__What the exercise asks__: Once you have read the records below, restate them word for word.

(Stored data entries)
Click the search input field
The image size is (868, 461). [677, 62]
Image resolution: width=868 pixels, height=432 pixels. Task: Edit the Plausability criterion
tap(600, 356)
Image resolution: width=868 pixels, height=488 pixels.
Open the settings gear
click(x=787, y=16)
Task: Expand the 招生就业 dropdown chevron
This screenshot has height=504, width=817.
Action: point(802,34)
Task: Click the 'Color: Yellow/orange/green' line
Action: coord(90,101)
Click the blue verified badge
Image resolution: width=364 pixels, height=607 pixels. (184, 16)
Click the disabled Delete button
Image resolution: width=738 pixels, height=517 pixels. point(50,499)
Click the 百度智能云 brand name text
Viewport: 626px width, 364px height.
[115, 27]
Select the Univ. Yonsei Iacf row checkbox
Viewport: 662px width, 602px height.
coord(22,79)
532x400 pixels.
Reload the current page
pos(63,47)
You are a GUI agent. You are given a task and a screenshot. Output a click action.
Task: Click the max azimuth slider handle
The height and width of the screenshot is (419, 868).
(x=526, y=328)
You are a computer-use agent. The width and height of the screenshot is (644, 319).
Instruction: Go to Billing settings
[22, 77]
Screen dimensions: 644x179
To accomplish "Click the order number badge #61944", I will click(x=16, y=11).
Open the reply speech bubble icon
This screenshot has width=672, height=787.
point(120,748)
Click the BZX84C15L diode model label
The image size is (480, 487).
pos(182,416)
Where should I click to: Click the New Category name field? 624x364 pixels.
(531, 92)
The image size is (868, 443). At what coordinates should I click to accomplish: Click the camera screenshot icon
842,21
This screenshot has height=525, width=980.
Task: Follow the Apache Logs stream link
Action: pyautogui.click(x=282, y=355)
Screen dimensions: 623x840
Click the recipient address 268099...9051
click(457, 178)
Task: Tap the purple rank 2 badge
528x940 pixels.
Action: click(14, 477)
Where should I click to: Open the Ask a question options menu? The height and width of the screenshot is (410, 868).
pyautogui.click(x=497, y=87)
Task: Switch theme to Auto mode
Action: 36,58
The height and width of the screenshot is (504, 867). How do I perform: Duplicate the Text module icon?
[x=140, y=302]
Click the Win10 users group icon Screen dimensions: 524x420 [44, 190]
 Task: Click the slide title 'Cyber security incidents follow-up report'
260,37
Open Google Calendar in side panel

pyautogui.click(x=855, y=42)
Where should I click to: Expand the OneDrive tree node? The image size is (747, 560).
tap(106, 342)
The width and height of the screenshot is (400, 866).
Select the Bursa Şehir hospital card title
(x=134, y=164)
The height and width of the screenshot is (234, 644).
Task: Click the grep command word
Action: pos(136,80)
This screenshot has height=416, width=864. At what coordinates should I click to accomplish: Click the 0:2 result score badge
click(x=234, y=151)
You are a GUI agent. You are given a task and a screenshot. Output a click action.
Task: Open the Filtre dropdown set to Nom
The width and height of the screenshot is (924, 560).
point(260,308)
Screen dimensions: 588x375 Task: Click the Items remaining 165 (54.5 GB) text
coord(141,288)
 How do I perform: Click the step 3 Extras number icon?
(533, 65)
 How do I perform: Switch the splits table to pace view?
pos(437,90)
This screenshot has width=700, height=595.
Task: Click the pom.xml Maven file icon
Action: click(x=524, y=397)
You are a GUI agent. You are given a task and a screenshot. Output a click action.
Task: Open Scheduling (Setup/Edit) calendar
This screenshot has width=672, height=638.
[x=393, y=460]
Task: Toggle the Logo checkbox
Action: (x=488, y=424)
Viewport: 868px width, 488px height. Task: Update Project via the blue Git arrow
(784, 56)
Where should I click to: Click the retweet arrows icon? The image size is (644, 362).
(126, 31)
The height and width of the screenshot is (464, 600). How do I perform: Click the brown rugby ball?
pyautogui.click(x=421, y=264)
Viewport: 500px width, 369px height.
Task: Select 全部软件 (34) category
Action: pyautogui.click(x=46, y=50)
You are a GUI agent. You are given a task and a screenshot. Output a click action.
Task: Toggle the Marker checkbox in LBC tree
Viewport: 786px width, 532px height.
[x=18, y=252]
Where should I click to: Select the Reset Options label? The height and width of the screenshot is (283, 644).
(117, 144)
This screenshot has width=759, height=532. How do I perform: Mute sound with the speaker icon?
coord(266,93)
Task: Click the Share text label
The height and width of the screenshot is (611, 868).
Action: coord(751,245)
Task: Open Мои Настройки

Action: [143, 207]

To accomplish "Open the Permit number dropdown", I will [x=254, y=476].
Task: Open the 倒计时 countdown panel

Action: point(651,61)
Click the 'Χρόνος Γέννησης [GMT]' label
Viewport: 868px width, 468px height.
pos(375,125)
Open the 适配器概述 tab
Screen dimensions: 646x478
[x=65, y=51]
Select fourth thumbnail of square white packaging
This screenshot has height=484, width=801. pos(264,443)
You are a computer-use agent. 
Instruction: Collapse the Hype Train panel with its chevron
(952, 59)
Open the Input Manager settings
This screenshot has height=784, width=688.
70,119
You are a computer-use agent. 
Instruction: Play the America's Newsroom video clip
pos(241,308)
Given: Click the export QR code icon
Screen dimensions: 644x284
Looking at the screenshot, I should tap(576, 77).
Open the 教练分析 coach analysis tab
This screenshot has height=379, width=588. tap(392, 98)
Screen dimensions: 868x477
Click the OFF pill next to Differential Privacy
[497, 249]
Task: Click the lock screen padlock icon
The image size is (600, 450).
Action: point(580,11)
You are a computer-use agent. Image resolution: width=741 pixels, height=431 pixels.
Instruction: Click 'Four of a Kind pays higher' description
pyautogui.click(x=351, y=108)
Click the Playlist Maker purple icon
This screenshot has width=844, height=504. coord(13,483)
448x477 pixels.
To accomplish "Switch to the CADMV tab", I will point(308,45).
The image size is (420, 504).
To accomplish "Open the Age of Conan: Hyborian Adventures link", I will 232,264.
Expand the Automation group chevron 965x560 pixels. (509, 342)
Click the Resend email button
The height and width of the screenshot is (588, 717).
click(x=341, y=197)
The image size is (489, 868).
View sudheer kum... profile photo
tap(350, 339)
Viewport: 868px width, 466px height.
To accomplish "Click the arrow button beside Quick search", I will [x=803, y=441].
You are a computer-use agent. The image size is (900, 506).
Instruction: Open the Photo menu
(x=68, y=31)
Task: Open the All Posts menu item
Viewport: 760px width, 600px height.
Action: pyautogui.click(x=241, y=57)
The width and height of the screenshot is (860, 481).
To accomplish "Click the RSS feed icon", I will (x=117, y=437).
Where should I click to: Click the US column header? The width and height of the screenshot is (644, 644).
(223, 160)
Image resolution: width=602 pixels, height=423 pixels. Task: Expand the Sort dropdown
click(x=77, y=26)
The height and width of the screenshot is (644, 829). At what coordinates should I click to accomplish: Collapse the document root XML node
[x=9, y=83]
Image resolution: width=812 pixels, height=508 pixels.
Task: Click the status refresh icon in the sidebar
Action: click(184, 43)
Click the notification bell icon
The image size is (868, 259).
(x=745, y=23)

__Solved problem__:
Click the search input field
The image size is (868, 461). [677, 62]
Image resolution: width=868 pixels, height=432 pixels. Task: Edit the Plausability criterion
tap(600, 356)
Image resolution: width=868 pixels, height=488 pixels.
Open the settings gear
click(x=787, y=16)
Task: Expand the 招生就业 dropdown chevron
This screenshot has height=504, width=817.
Action: point(802,34)
Task: Click the 'Color: Yellow/orange/green' line
Action: coord(90,101)
Click the blue verified badge
Image resolution: width=364 pixels, height=607 pixels. (184, 16)
Click the disabled Delete button
Image resolution: width=738 pixels, height=517 pixels. point(50,499)
Click the 百度智能云 brand name text
Viewport: 626px width, 364px height.
[115, 27]
Select the Univ. Yonsei Iacf row checkbox
Viewport: 662px width, 602px height.
coord(22,79)
532x400 pixels.
Reload the current page
pos(63,47)
You are a GUI agent. You are given a task and a screenshot. Output a click action.
Task: Click the max azimuth slider handle
The height and width of the screenshot is (419, 868).
(x=526, y=328)
You are a computer-use agent. The width and height of the screenshot is (644, 319).
Instruction: Go to Billing settings
[22, 77]
Screen dimensions: 644x179
To accomplish "Click the order number badge #61944", I will click(x=16, y=11).
Open the reply speech bubble icon
This screenshot has width=672, height=787.
point(120,748)
Click the BZX84C15L diode model label
The image size is (480, 487).
pos(182,416)
Where should I click to: Click the New Category name field? 624x364 pixels.
(531, 92)
The image size is (868, 443). At what coordinates should I click to accomplish: Click the camera screenshot icon
842,21
This screenshot has height=525, width=980.
Task: Follow the Apache Logs stream link
Action: pyautogui.click(x=282, y=355)
Screen dimensions: 623x840
Click the recipient address 268099...9051
click(457, 178)
Task: Tap the purple rank 2 badge
528x940 pixels.
Action: click(14, 477)
Where should I click to: Open the Ask a question options menu? The height and width of the screenshot is (410, 868).
pyautogui.click(x=497, y=87)
Task: Switch theme to Auto mode
Action: 36,58
The height and width of the screenshot is (504, 867). How do I perform: Duplicate the Text module icon?
[x=140, y=302]
Click the Win10 users group icon Screen dimensions: 524x420 [44, 190]
 Task: Click the slide title 'Cyber security incidents follow-up report'
260,37
Open Google Calendar in side panel

pyautogui.click(x=855, y=42)
Where should I click to: Expand the OneDrive tree node? The image size is (747, 560).
tap(106, 342)
The width and height of the screenshot is (400, 866).
Select the Bursa Şehir hospital card title
(x=134, y=164)
The height and width of the screenshot is (234, 644).
Task: Click the grep command word
Action: pos(136,80)
This screenshot has height=416, width=864. At what coordinates should I click to accomplish: Click the 0:2 result score badge
click(x=234, y=151)
You are a GUI agent. You are given a task and a screenshot. Output a click action.
Task: Open the Filtre dropdown set to Nom
The width and height of the screenshot is (924, 560).
point(260,308)
Screen dimensions: 588x375 Task: Click the Items remaining 165 (54.5 GB) text
coord(141,288)
 How do I perform: Click the step 3 Extras number icon?
(533, 65)
 How do I perform: Switch the splits table to pace view?
pos(437,90)
This screenshot has width=700, height=595.
Task: Click the pom.xml Maven file icon
Action: click(x=524, y=397)
You are a GUI agent. You are given a task and a screenshot. Output a click action.
Task: Open Scheduling (Setup/Edit) calendar
This screenshot has width=672, height=638.
[x=393, y=460]
Task: Toggle the Logo checkbox
Action: (x=488, y=424)
Viewport: 868px width, 488px height. Task: Update Project via the blue Git arrow
(784, 56)
Where should I click to: Click the retweet arrows icon? The image size is (644, 362).
(126, 31)
The height and width of the screenshot is (464, 600). How do I perform: Click the brown rugby ball?
pyautogui.click(x=421, y=264)
Viewport: 500px width, 369px height.
Task: Select 全部软件 (34) category
Action: pyautogui.click(x=46, y=50)
You are a GUI agent. You are given a task and a screenshot. Output a click action.
Task: Toggle the Marker checkbox in LBC tree
Viewport: 786px width, 532px height.
[x=18, y=252]
Where should I click to: Select the Reset Options label? The height and width of the screenshot is (283, 644).
(117, 144)
This screenshot has width=759, height=532. How do I perform: Mute sound with the speaker icon?
coord(266,93)
Task: Click the Share text label
The height and width of the screenshot is (611, 868).
Action: coord(751,245)
Task: Open Мои Настройки

Action: [143, 207]

To accomplish "Open the Permit number dropdown", I will [x=254, y=476].
Task: Open the 倒计时 countdown panel

Action: point(651,61)
Click the 'Χρόνος Γέννησης [GMT]' label
Viewport: 868px width, 468px height.
pos(375,125)
Open the 适配器概述 tab
Screen dimensions: 646x478
[x=65, y=51]
Select fourth thumbnail of square white packaging
This screenshot has height=484, width=801. pos(264,443)
You are a computer-use agent. 
Instruction: Collapse the Hype Train panel with its chevron
(952, 59)
Open the Input Manager settings
This screenshot has height=784, width=688.
70,119
You are a computer-use agent. 
Instruction: Play the America's Newsroom video clip
pos(241,308)
Given: Click the export QR code icon
Screen dimensions: 644x284
Looking at the screenshot, I should tap(576, 77).
Open the 教练分析 coach analysis tab
This screenshot has height=379, width=588. tap(392, 98)
Screen dimensions: 868x477
Click the OFF pill next to Differential Privacy
[497, 249]
Task: Click the lock screen padlock icon
The image size is (600, 450).
Action: point(580,11)
You are a computer-use agent. Image resolution: width=741 pixels, height=431 pixels.
Instruction: Click 'Four of a Kind pays higher' description
pyautogui.click(x=351, y=108)
Click the Playlist Maker purple icon
This screenshot has width=844, height=504. coord(13,483)
448x477 pixels.
To accomplish "Switch to the CADMV tab", I will point(308,45).
The image size is (420, 504).
To accomplish "Open the Age of Conan: Hyborian Adventures link", I will 232,264.
Expand the Automation group chevron 965x560 pixels. (509, 342)
Click the Resend email button
The height and width of the screenshot is (588, 717).
click(x=341, y=197)
The image size is (489, 868).
View sudheer kum... profile photo
tap(350, 339)
Viewport: 868px width, 466px height.
To accomplish "Click the arrow button beside Quick search", I will [x=803, y=441].
You are a computer-use agent. The image size is (900, 506).
Instruction: Open the Photo menu
(x=68, y=31)
Task: Open the All Posts menu item
Viewport: 760px width, 600px height.
Action: pyautogui.click(x=241, y=57)
The width and height of the screenshot is (860, 481).
To accomplish "Click the RSS feed icon", I will (x=117, y=437).
Where should I click to: Click the US column header? The width and height of the screenshot is (644, 644).
(223, 160)
Image resolution: width=602 pixels, height=423 pixels. Task: Expand the Sort dropdown
click(x=77, y=26)
The height and width of the screenshot is (644, 829). At what coordinates should I click to accomplish: Collapse the document root XML node
[x=9, y=83]
Image resolution: width=812 pixels, height=508 pixels.
Task: Click the status refresh icon in the sidebar
Action: click(184, 43)
Click the notification bell icon
The image size is (868, 259).
(x=745, y=23)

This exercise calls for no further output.